**DESCRIPTION OF THE TASK:**
Where does the word "gear" appear in the entries below? Copy each line that holds it.

··· RECORDS SHOWN ···

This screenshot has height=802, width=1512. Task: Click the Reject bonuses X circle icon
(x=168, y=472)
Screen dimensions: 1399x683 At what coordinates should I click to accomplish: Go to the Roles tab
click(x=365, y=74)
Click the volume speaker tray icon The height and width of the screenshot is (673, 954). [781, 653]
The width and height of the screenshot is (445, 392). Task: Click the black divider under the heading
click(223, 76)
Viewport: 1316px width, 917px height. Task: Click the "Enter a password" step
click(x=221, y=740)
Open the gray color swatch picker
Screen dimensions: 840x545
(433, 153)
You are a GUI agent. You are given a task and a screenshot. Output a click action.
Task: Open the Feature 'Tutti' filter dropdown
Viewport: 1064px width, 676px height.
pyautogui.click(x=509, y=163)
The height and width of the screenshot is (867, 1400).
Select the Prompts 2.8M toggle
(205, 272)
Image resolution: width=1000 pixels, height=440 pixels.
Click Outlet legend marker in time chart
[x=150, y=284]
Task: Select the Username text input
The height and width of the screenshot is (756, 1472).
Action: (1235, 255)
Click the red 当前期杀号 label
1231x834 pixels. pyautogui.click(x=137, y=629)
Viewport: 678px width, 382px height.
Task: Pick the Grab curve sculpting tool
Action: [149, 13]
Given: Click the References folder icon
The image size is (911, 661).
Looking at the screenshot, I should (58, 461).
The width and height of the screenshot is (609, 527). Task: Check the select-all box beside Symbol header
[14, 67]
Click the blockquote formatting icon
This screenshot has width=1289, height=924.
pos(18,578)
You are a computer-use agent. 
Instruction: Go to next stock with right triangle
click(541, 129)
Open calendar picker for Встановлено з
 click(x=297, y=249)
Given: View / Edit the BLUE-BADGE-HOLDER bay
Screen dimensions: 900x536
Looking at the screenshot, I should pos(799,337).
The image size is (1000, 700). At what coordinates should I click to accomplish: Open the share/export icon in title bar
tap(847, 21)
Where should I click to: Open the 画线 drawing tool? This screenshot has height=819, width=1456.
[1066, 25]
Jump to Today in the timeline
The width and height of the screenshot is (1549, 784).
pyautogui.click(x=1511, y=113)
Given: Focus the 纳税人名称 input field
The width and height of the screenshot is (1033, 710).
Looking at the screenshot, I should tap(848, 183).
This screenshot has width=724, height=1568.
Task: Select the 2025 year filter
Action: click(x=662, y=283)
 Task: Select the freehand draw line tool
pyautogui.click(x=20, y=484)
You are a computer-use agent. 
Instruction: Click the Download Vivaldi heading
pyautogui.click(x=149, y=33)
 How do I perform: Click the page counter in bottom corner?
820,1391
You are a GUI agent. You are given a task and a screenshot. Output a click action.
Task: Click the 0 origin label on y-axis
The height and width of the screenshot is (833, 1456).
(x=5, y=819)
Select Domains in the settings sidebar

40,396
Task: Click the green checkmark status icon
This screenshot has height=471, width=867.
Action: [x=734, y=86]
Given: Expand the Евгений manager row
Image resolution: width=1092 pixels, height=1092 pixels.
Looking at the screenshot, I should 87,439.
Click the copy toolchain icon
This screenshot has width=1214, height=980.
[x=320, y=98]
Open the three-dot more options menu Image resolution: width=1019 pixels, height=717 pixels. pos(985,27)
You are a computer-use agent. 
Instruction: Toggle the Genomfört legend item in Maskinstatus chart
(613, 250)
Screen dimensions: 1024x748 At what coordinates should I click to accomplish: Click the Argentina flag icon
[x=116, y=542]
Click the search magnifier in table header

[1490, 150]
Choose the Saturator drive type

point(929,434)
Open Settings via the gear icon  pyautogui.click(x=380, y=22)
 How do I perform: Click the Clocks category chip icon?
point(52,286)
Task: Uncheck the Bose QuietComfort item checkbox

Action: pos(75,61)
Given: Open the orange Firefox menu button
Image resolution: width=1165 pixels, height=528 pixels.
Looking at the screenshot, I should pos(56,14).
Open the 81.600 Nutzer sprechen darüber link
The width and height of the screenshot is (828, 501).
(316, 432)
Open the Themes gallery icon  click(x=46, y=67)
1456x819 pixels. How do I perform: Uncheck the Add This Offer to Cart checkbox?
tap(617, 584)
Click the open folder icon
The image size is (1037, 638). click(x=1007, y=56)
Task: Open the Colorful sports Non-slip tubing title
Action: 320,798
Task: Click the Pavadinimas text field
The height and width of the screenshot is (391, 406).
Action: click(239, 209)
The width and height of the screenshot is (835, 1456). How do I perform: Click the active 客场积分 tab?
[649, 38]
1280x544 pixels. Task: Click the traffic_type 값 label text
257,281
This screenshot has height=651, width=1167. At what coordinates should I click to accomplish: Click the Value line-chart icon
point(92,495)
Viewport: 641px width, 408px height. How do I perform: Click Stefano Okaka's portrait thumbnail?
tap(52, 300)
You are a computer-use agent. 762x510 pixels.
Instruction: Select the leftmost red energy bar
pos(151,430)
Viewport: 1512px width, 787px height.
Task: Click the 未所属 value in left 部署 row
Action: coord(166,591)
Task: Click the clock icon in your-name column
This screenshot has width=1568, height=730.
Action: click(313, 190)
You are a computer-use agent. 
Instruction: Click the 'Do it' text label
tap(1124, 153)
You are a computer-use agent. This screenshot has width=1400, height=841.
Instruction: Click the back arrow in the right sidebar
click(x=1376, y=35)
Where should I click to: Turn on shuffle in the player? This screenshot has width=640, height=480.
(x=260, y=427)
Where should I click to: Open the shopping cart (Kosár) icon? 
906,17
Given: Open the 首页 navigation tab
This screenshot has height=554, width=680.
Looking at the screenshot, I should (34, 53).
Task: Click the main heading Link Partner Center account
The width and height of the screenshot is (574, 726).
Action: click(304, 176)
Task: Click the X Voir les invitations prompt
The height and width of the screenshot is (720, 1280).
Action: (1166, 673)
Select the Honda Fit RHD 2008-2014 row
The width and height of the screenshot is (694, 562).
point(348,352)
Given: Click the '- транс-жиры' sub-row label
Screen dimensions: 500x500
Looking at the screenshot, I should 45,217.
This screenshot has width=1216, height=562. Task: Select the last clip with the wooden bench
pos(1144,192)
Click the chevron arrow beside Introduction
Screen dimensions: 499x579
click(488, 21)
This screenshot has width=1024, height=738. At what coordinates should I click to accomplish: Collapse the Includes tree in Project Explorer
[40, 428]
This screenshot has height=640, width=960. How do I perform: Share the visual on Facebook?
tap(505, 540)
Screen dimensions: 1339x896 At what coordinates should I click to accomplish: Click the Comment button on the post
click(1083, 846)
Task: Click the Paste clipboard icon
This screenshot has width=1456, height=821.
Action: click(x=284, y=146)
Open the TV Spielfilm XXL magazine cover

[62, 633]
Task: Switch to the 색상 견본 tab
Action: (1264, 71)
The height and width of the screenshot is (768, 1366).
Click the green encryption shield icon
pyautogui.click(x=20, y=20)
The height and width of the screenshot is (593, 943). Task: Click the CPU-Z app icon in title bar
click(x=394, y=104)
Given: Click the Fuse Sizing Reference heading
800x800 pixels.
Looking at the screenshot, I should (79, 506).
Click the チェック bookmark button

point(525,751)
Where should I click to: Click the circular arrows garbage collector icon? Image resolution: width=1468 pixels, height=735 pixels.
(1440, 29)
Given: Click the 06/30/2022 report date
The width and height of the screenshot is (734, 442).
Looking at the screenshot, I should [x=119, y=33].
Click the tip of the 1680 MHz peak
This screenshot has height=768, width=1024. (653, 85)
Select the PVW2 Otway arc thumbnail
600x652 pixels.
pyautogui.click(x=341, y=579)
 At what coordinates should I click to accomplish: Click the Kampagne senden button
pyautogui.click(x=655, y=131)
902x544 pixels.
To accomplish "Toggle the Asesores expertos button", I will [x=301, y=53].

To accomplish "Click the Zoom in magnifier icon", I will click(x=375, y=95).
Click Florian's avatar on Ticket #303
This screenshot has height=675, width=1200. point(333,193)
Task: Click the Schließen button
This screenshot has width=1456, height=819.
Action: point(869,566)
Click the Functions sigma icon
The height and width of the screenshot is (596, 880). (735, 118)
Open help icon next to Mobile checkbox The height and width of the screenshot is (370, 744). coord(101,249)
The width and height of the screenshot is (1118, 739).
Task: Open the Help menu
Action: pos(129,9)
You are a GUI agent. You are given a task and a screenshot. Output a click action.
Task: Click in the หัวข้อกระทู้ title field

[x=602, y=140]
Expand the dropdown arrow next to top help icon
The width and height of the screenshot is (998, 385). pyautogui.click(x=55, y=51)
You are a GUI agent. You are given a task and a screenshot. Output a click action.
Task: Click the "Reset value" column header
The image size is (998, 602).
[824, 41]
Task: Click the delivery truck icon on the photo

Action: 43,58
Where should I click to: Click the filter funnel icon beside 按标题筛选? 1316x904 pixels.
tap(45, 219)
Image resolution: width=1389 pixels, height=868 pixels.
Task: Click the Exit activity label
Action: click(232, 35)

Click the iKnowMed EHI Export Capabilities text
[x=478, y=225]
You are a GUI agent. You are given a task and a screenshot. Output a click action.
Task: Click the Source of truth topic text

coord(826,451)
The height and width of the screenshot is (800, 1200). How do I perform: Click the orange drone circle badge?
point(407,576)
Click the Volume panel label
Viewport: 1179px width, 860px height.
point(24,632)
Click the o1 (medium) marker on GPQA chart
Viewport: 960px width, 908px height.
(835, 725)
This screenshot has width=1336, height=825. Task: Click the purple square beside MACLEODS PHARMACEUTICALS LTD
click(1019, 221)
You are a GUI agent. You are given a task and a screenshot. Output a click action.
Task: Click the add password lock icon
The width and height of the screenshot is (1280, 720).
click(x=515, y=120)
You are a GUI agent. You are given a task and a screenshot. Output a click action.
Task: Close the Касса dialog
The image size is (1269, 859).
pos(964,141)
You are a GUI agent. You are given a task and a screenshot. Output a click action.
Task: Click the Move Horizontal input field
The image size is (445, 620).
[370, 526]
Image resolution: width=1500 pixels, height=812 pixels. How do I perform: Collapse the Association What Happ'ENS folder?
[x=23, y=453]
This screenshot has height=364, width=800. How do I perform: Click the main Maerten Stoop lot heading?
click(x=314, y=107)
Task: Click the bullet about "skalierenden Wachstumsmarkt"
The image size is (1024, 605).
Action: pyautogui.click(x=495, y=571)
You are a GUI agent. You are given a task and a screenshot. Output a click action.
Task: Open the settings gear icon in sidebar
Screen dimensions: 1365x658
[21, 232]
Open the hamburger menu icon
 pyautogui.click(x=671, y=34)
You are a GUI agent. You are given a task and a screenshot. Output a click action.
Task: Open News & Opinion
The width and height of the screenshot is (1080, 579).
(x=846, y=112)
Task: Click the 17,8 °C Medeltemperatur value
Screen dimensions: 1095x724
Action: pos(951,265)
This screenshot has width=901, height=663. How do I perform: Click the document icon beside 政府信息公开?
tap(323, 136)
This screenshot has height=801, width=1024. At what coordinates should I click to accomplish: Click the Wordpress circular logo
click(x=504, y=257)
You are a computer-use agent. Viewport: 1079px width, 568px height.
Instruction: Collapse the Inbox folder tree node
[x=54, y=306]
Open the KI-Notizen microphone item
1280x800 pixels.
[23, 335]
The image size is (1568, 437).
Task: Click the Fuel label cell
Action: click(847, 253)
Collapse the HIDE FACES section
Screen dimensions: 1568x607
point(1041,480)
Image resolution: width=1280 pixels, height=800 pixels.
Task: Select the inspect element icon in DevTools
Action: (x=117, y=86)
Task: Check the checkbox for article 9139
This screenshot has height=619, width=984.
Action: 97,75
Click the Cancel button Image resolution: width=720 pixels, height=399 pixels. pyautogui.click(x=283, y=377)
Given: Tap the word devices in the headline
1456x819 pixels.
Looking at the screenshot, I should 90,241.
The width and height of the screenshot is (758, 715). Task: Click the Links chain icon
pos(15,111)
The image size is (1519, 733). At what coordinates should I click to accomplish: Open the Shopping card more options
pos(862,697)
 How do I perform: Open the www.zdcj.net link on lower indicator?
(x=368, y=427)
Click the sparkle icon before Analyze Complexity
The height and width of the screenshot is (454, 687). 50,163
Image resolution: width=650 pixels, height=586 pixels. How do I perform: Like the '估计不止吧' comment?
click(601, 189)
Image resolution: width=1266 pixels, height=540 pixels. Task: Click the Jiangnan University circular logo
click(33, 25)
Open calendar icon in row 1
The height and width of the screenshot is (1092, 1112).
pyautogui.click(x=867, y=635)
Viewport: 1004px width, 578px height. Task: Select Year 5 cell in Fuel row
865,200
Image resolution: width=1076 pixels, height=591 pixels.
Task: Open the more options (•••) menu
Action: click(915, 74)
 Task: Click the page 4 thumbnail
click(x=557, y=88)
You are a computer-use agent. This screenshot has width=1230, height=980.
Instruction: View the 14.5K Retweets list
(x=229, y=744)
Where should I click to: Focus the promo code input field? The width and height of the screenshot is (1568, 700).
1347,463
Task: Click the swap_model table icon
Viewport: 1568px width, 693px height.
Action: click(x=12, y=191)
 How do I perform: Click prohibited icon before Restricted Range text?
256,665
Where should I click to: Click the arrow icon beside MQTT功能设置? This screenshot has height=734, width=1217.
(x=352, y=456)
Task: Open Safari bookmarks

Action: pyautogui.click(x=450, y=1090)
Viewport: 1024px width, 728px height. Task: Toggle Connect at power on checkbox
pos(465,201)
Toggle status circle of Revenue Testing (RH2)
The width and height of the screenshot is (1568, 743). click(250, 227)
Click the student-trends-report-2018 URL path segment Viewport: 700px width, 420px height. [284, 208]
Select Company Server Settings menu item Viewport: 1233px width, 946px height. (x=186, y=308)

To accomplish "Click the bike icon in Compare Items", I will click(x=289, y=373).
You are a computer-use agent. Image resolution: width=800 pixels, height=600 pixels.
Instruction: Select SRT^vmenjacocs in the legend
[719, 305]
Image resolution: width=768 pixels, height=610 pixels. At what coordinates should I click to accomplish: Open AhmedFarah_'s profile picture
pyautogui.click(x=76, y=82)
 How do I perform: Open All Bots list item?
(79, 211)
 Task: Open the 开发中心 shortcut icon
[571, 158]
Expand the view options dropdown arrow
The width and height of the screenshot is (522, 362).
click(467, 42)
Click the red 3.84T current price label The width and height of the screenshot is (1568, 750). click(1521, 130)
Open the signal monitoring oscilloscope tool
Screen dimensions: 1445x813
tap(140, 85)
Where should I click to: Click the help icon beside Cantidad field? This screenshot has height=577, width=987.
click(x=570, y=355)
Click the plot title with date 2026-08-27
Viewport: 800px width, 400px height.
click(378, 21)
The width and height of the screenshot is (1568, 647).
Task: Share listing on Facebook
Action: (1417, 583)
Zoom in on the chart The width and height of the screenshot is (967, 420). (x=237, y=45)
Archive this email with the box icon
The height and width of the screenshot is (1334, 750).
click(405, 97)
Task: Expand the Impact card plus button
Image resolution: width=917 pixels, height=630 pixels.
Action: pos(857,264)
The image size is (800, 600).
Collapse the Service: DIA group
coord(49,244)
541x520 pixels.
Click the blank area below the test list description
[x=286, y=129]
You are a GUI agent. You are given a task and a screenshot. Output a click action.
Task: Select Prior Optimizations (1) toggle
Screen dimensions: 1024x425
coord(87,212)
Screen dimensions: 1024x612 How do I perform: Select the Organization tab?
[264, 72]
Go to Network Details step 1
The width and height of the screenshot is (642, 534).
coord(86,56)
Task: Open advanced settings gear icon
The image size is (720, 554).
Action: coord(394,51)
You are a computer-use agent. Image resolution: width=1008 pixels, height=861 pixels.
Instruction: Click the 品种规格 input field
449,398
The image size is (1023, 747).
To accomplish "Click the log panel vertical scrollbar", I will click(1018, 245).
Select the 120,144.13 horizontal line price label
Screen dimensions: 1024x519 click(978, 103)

···

**RESPONSE TO THIS EXERCISE:**
Open Settings via the gear icon  pyautogui.click(x=380, y=22)
Task: Open the settings gear icon in sidebar
Task: Open advanced settings gear icon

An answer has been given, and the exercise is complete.